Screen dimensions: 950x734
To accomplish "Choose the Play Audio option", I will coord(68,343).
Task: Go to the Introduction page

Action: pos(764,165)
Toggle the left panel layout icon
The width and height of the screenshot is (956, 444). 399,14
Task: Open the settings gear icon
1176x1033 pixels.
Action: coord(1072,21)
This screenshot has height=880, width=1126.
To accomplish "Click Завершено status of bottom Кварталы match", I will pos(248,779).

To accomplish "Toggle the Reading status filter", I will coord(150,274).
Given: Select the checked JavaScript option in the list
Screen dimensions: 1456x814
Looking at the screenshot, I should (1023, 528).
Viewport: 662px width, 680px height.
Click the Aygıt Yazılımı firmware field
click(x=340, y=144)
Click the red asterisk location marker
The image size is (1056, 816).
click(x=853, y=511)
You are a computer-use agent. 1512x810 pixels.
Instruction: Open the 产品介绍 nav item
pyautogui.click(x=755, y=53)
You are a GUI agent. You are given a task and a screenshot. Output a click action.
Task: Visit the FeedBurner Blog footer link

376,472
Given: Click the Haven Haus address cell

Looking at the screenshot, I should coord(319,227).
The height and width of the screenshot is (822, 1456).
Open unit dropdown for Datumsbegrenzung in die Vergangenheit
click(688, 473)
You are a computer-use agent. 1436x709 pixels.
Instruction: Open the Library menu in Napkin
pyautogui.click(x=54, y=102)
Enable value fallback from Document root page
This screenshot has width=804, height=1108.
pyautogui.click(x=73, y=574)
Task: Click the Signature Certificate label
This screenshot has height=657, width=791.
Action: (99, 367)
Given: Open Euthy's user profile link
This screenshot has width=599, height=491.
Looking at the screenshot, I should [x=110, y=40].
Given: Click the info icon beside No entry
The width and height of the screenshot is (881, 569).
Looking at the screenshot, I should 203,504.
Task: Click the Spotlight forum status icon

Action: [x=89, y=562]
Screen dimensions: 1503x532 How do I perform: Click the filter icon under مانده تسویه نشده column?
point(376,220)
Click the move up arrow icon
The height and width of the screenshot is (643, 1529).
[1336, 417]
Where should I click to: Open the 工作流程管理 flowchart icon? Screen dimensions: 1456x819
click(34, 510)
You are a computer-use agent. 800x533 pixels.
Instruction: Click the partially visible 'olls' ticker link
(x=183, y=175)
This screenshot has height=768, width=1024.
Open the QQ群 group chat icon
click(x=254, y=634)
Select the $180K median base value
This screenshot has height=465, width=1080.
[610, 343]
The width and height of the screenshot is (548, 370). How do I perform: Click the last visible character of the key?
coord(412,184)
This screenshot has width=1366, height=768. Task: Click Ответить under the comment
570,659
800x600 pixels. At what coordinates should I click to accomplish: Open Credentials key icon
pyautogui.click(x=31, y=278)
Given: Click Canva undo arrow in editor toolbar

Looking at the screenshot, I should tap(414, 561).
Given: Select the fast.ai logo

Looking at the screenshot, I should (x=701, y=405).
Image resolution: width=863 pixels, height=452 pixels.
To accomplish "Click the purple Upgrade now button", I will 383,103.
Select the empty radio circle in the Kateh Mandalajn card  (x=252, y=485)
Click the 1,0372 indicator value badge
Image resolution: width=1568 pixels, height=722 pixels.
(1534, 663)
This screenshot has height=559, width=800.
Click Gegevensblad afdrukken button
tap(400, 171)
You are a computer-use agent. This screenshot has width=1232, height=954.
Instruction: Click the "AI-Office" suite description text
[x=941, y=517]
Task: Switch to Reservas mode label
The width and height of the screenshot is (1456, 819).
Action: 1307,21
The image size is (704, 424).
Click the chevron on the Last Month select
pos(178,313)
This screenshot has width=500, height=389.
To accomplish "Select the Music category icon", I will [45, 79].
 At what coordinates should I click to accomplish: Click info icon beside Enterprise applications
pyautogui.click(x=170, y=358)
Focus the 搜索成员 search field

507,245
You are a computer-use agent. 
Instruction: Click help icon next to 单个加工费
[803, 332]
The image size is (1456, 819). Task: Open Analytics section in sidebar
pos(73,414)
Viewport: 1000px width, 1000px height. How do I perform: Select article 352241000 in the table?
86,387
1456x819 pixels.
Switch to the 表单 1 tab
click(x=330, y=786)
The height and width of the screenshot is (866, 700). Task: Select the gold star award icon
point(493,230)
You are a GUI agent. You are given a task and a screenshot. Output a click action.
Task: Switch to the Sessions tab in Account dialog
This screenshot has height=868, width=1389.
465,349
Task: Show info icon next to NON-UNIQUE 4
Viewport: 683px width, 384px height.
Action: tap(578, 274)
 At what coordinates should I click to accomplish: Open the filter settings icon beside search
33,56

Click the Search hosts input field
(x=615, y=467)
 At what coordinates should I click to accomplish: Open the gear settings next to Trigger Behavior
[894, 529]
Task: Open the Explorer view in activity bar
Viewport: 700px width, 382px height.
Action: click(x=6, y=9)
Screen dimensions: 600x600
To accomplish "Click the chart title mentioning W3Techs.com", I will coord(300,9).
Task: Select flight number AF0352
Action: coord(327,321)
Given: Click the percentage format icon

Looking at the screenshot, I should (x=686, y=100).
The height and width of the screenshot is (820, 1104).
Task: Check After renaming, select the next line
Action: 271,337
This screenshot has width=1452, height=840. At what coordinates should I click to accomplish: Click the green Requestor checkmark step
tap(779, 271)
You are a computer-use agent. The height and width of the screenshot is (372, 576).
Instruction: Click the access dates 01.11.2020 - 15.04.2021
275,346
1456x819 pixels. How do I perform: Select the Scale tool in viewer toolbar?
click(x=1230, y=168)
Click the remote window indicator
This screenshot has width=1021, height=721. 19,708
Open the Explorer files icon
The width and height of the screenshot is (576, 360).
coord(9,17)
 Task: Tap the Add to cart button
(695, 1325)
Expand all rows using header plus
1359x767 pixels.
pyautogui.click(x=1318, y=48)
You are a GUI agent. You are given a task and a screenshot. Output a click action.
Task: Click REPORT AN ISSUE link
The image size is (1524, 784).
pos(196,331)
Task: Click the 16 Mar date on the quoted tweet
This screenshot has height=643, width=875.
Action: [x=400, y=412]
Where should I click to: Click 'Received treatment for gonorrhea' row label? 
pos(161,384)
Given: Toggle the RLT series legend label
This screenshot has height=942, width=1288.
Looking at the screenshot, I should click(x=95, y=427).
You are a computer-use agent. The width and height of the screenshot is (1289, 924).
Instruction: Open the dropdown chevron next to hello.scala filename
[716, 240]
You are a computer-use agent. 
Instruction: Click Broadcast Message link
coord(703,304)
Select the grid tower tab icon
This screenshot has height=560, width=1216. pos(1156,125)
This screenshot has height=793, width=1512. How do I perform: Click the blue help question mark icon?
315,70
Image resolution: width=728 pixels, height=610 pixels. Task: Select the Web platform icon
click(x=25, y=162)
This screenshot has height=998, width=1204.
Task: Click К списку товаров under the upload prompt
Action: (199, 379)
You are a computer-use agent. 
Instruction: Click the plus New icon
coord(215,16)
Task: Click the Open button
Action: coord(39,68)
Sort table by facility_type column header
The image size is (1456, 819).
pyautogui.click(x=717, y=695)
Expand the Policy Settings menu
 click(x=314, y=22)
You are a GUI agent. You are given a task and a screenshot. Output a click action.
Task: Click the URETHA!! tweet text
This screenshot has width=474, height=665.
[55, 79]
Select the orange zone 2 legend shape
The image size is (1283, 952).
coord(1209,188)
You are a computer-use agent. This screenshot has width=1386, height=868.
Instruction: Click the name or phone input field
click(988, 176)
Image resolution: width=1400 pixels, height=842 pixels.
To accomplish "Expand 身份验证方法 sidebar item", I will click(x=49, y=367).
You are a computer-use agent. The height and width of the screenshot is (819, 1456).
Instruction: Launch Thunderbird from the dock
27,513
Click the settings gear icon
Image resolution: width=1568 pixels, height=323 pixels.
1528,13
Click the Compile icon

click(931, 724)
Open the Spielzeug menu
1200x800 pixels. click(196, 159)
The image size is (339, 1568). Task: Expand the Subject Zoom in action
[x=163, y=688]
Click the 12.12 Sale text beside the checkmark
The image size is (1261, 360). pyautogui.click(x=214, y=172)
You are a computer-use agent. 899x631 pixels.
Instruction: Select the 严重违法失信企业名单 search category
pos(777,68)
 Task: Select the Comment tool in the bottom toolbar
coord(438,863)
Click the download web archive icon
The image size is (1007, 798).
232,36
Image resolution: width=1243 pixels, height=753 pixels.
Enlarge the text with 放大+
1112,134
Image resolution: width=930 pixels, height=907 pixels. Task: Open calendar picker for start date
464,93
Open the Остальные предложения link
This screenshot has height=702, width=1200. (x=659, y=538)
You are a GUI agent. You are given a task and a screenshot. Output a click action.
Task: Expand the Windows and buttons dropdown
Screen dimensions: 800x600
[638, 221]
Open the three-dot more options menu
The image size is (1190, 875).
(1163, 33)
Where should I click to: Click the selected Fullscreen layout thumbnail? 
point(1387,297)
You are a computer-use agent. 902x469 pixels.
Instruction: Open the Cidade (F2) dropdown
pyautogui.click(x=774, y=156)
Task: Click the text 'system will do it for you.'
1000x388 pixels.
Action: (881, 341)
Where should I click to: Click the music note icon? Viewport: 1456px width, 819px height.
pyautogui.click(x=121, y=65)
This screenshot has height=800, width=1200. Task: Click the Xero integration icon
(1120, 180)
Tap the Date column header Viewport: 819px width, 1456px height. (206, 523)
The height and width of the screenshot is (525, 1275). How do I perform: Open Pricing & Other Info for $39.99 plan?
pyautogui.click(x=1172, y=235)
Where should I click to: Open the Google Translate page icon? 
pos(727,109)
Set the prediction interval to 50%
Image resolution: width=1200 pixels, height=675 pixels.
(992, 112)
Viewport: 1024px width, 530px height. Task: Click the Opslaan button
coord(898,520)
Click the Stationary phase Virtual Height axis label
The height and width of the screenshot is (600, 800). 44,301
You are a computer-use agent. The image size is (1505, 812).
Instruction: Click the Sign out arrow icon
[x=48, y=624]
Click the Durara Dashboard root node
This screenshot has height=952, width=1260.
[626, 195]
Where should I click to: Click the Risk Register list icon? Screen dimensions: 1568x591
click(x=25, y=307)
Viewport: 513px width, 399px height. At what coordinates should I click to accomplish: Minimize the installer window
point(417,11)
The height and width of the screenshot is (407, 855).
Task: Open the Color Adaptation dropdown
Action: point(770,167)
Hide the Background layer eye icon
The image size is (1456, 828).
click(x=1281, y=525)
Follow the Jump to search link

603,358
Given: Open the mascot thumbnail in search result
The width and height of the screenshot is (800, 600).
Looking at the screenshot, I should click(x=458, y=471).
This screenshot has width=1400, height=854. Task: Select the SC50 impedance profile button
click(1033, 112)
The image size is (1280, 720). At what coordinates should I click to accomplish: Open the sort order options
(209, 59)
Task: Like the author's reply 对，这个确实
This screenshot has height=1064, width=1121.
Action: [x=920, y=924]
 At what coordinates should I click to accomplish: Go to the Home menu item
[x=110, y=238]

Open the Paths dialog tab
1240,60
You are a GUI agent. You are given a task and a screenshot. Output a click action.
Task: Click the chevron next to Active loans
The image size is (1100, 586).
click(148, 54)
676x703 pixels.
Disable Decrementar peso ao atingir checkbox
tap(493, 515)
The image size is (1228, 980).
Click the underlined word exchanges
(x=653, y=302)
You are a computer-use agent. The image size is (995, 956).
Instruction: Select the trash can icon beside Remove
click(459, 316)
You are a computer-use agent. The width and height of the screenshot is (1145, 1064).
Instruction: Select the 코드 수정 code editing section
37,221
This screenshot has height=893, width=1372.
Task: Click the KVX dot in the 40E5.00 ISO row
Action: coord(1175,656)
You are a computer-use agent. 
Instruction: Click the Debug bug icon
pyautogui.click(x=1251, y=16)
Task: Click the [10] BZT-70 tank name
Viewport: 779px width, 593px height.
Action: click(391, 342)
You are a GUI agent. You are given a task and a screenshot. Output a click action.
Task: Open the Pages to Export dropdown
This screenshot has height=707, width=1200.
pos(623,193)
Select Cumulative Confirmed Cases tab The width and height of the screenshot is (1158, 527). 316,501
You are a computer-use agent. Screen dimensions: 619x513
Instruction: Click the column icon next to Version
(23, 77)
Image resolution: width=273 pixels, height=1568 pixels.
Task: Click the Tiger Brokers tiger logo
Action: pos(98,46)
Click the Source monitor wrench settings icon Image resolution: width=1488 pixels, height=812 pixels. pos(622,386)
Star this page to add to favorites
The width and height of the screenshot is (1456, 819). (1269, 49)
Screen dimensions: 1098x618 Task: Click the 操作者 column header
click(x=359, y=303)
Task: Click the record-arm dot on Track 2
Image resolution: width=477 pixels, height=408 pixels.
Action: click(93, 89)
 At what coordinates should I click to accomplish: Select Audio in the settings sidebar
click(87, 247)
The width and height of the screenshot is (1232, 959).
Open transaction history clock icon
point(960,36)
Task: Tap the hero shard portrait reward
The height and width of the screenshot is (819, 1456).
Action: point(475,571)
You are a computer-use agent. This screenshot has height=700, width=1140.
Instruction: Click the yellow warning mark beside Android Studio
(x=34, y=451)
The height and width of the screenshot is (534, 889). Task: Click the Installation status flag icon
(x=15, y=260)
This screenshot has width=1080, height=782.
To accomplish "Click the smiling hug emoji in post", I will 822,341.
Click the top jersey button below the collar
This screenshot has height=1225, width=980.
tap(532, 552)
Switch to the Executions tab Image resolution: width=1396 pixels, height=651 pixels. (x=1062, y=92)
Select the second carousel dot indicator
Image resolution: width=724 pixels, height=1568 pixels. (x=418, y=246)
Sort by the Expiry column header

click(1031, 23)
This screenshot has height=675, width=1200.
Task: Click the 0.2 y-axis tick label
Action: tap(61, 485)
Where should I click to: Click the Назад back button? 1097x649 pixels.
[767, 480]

## THE REQUEST
Give the data from the line containing "This screenshot has height=768, width=1024." through the line containing "[x=941, y=517]" as a numbered list, leaving out blank lines.

## WRITTEN SOLUTION
1. This screenshot has height=768, width=1024.
2. Open the QQ群 group chat icon
3. click(x=254, y=634)
4. Select the $180K median base value
5. This screenshot has height=465, width=1080.
6. [610, 343]
7. The width and height of the screenshot is (548, 370). How do I perform: Click the last visible character of the key?
8. coord(412,184)
9. This screenshot has width=1366, height=768. Task: Click Ответить under the comment
10. 570,659
11. 800x600 pixels. At what coordinates should I click to accomplish: Open Credentials key icon
12. pyautogui.click(x=31, y=278)
13. Given: Click Canva undo arrow in editor toolbar
14. Looking at the screenshot, I should tap(414, 561).
15. Given: Select the fast.ai logo
16. Looking at the screenshot, I should (x=701, y=405).
17. Image resolution: width=863 pixels, height=452 pixels.
18. To accomplish "Click the purple Upgrade now button", I will 383,103.
19. Select the empty radio circle in the Kateh Mandalajn card  (x=252, y=485)
20. Click the 1,0372 indicator value badge
21. Image resolution: width=1568 pixels, height=722 pixels.
22. (1534, 663)
23. This screenshot has height=559, width=800.
24. Click Gegevensblad afdrukken button
25. tap(400, 171)
26. You are a computer-use agent. This screenshot has width=1232, height=954.
27. Instruction: Click the "AI-Office" suite description text
28. [x=941, y=517]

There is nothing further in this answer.